> **Task description**
Rewrite the lines below with "taskbar" changed to "dock" and everything else kept the same, leaving out the pictures.

####################

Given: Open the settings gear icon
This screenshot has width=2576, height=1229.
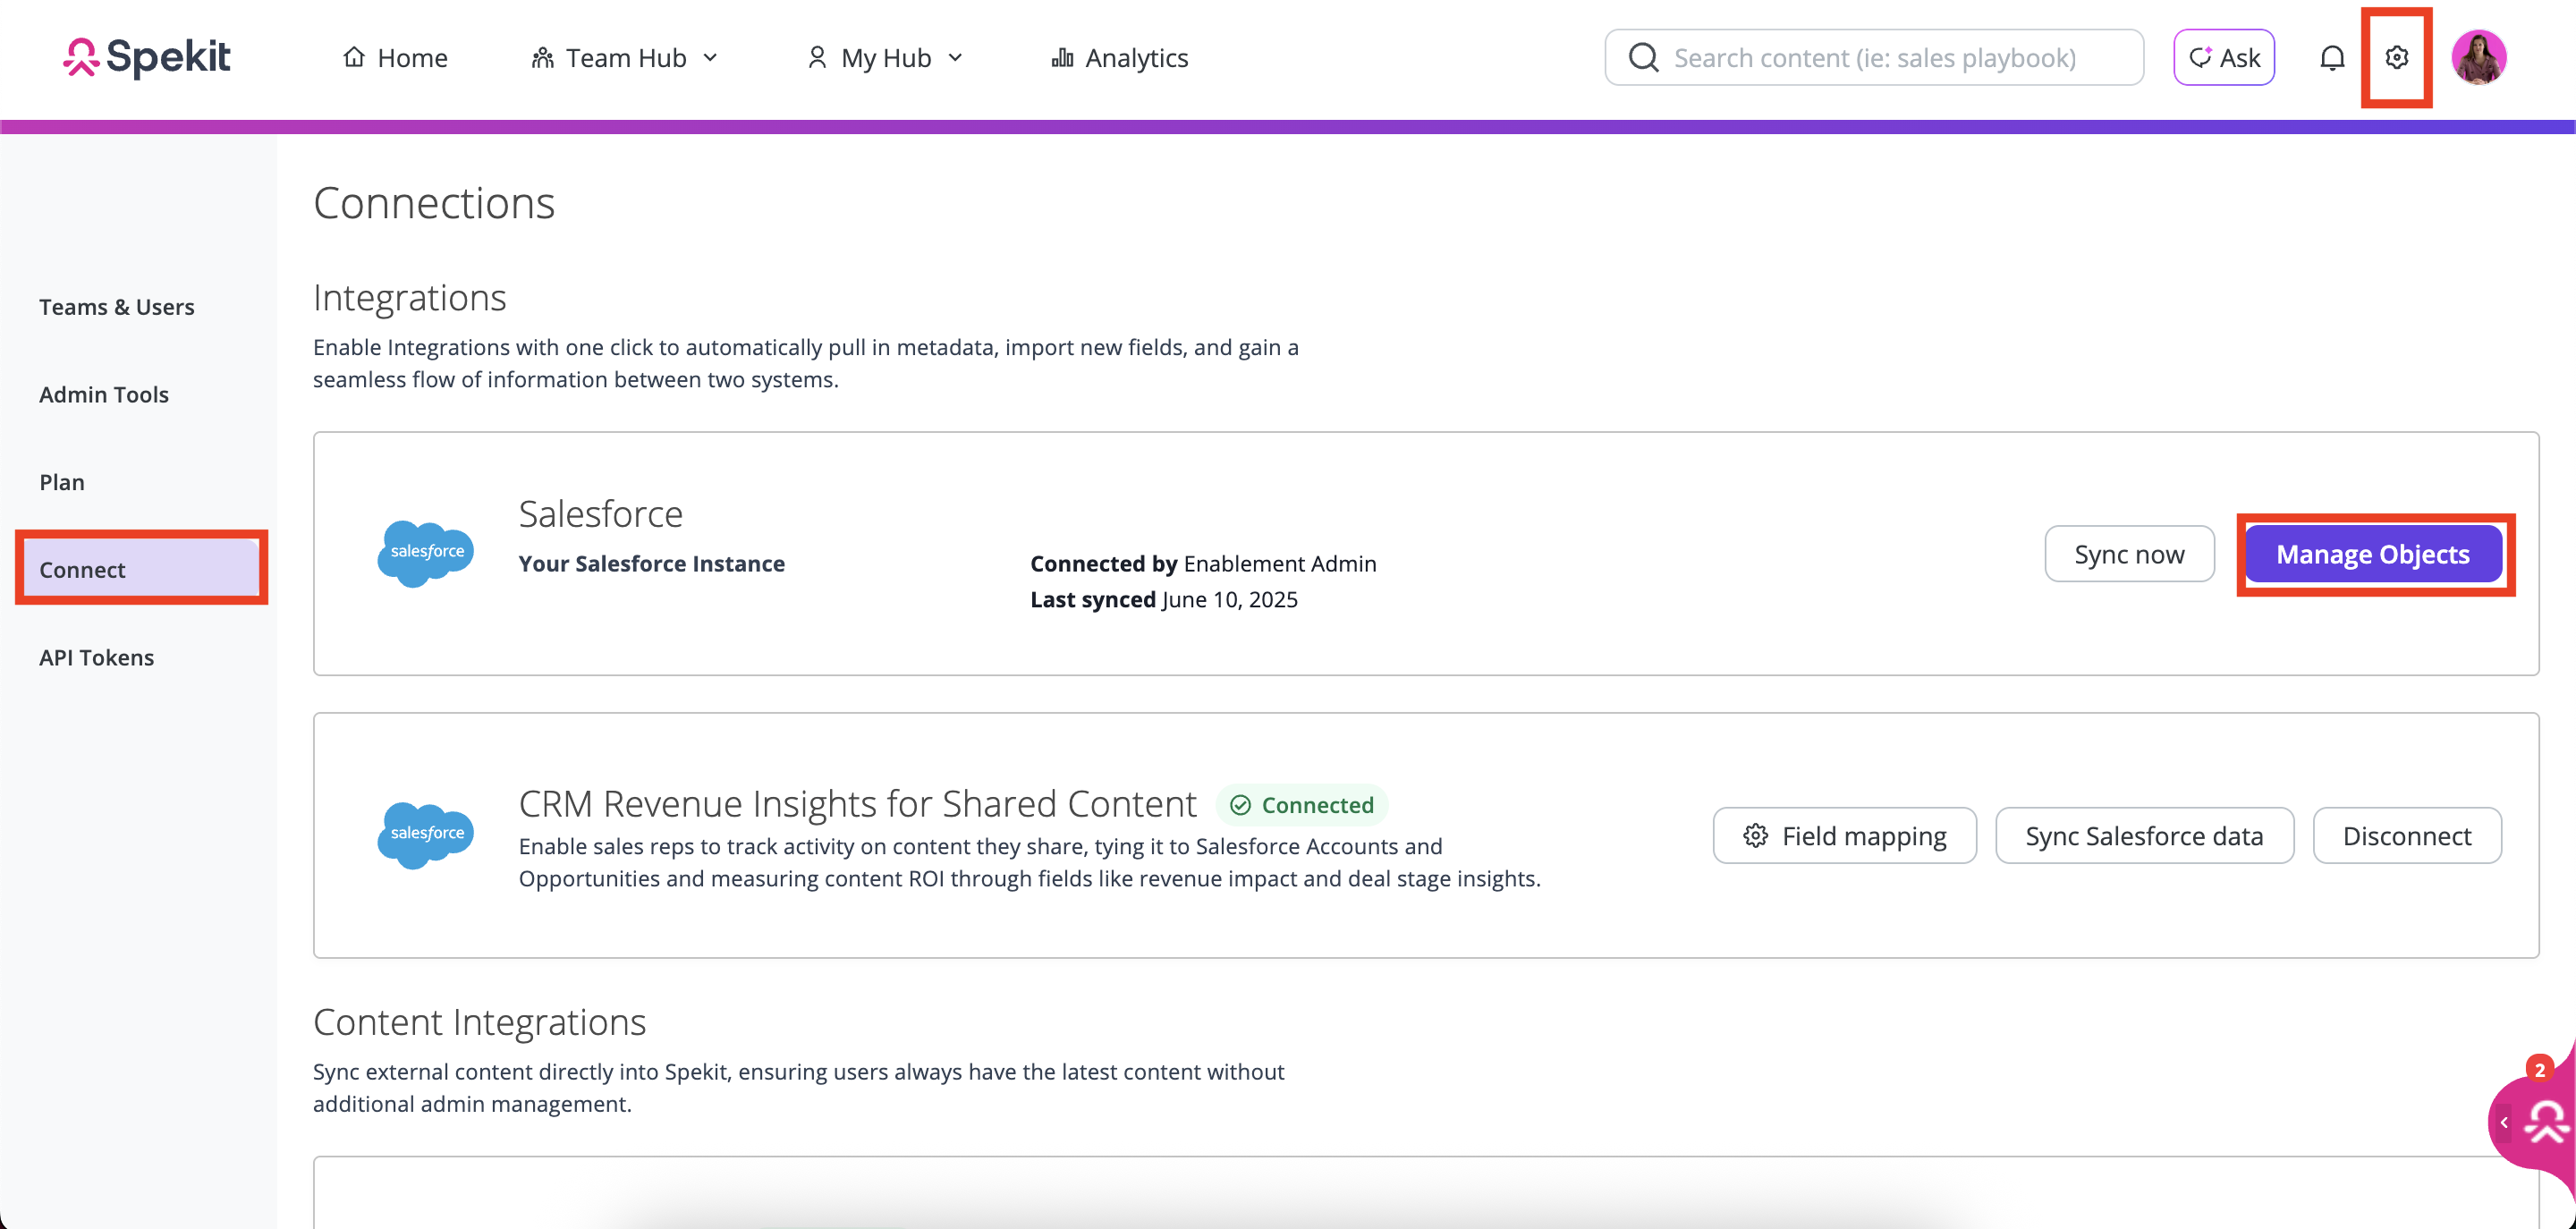Looking at the screenshot, I should pos(2396,58).

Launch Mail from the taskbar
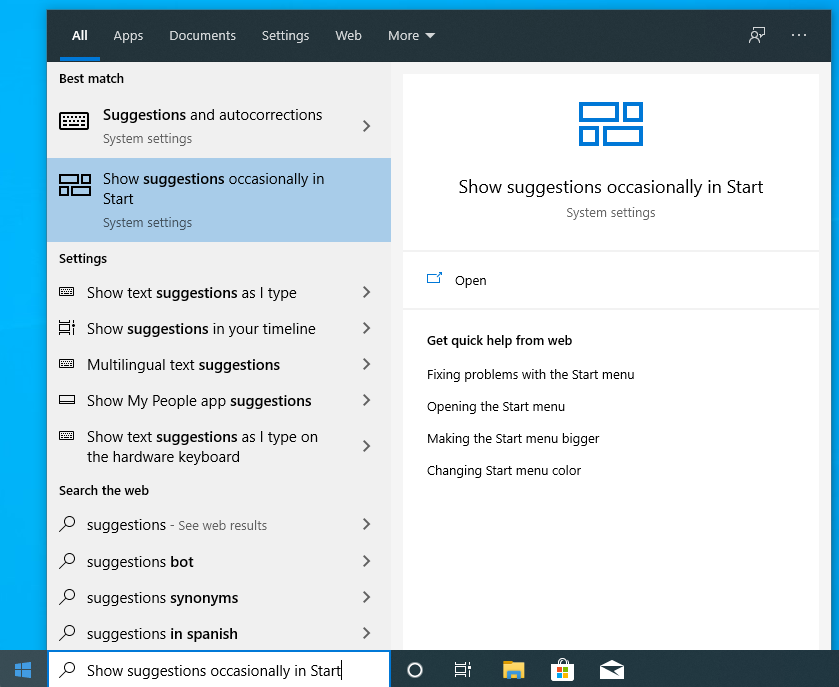tap(612, 669)
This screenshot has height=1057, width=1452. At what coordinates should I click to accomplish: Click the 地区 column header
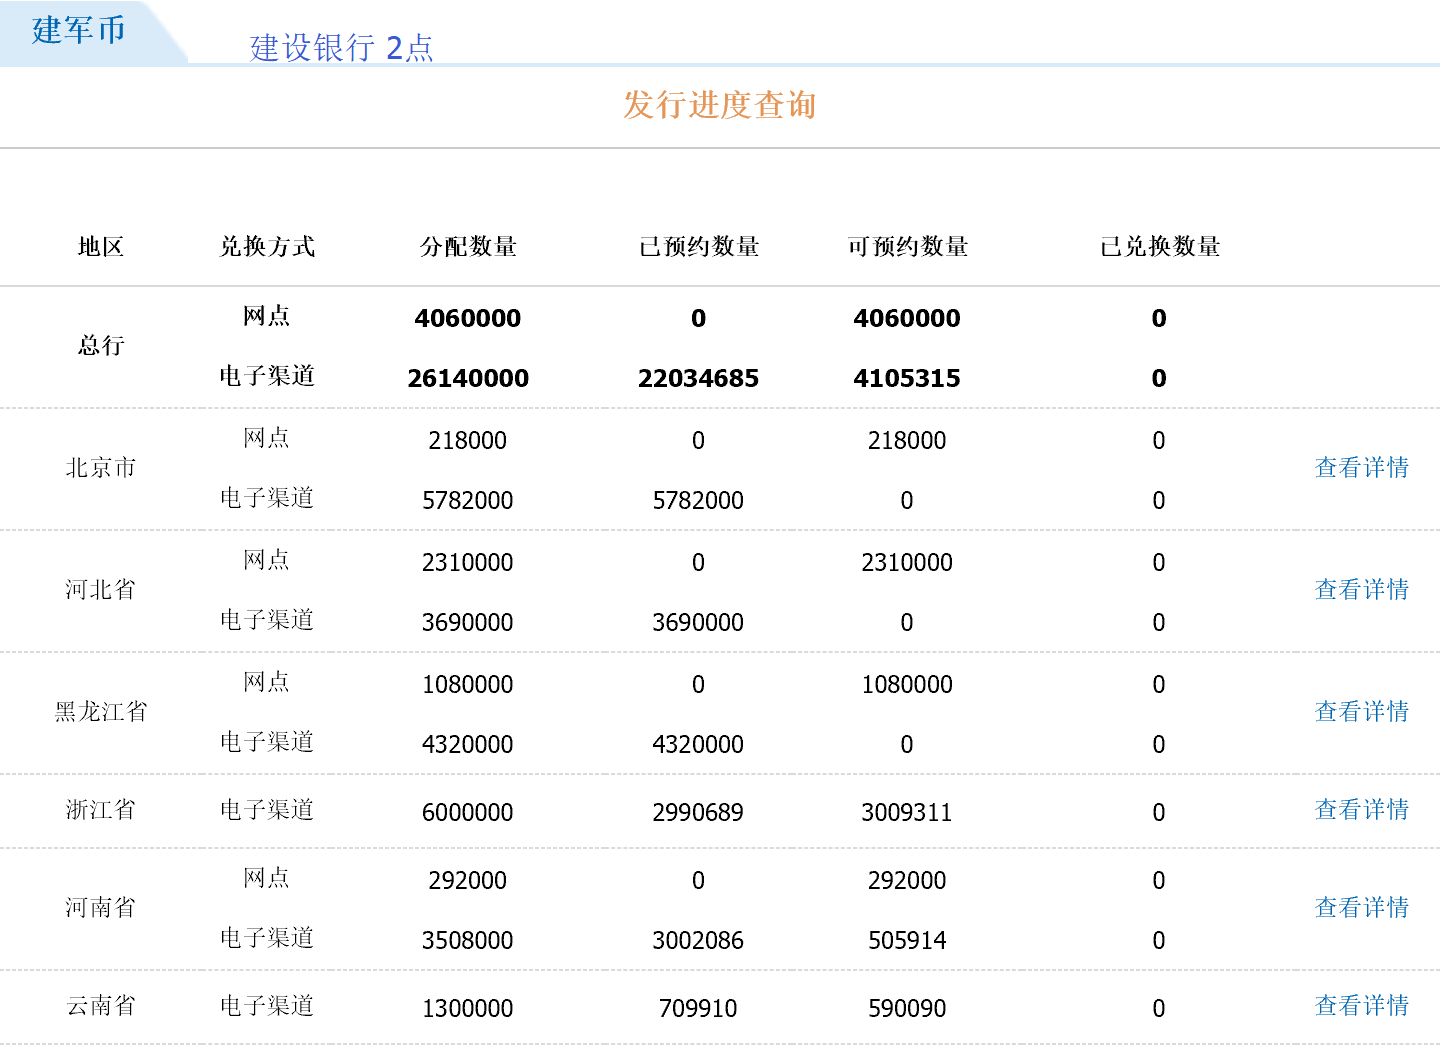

####################

> **Full solution**
Given: Open the settings gear icon
This screenshot has width=2576, height=1229.
Looking at the screenshot, I should pos(2396,58).

Launch Mail from the dock
tap(612, 669)
This screenshot has height=1057, width=1452. At what coordinates should I click to accomplish: Click the 地区 column header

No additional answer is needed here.